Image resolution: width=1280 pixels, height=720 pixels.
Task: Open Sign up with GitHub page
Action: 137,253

* * *

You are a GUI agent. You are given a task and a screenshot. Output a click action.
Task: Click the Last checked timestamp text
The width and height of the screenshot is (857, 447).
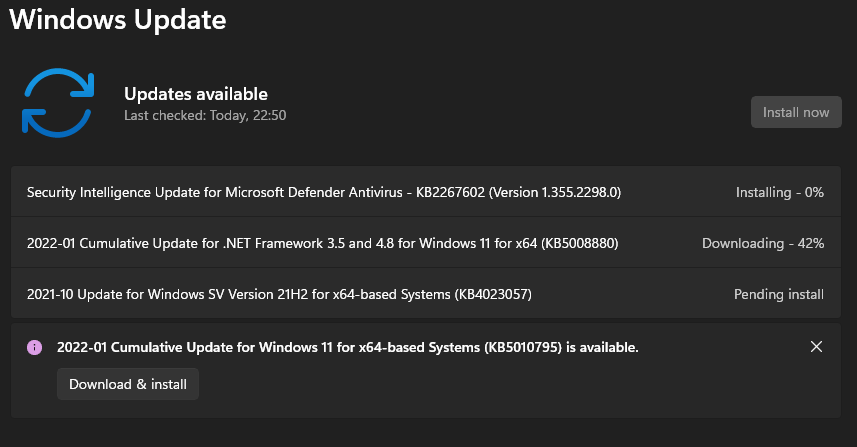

* * *

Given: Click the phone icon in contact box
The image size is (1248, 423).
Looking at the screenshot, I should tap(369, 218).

Instructions to follow: Beginning with the line containing "You are a GUI" in the material above, copy every line exactly until you have copied the line containing "The width and".

Answer box:
You are a GUI agent. You are given a task and a screenshot. Output a click action.
Task: Click the Last checked timestamp text
The width and height of the screenshot is (857, 447).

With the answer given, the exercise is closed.